3.  NOT JUST FOR FICTION

This final thought is one that, at last, is becoming real for me as a teacher. Using visualization to comprehend nonfiction text, at first, seemed unnatural to me.  However, as we all know, the Common Core asks us to focus more on nonfiction text and, with this in mind, I started really thinking about how I personally use visualization to comprehend this broad genre.  This thinking has really opened up a completely new world for me in regards to how I teach the reading of nonfiction and how I also, as a side benefit, have enhanced my own skills in this area.  

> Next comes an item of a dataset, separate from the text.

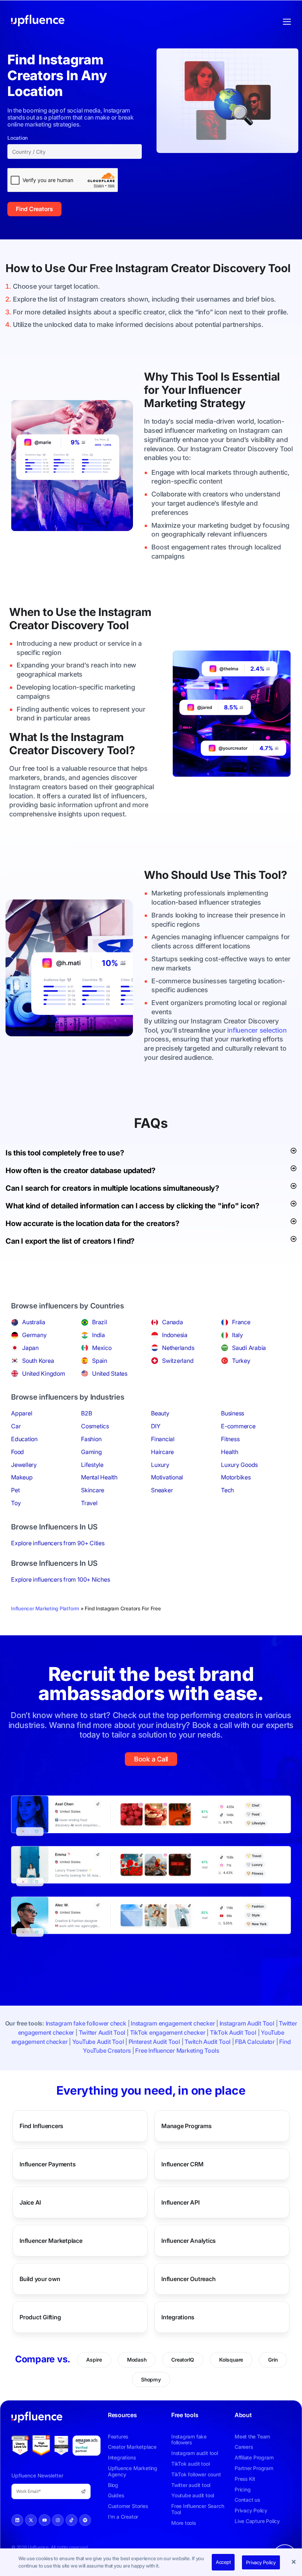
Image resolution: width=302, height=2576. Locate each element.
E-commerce (238, 1426)
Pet (15, 1490)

Alan Paivo’s research on dual coding reminds us of the importance of using visualization while reading nonfiction text.  In his research, he states that thinking consists of both a verbal and a nonverbal system.  When a reader creates a mental image that relates to what they read they make abstract ideas more concrete, memorable and meaningful. When reading nonfiction we are often reading for a purpose and we often hope to retain or remember certain information. Good readers create mental images that help them retain this information and understand the author’s message more clearly. For instance, a reader might create a mental picture of steps and arrange the information in a hierarchical way to understand the organization of the text’s ideas.  I have found that having students draw the organization images they are seeing to be a very effective study method. My class just finished a nonfiction book about growth mindset and what happens inside our brains as we learn new things. Together we visualized by making a mental picture in our minds of what our brain looks like as we learn.  Now, every time they need a little growth mindset reminder, I ask them to recall the picture we made. It has really helped make the the text more memorable and less abstract. These are skills that will help students throughout their lives to be more effective readers and learners.

On a more personal note, I have learned to practice visualization in my daily life outside of the classroom.  When cooking, I visualize myself performing each step of a recipe.  This has been hugely helpful!  I am actually able to remember what to do as three children are pulling on my pant legs and are doing their very best to distract the cook (me)!  Go visualization!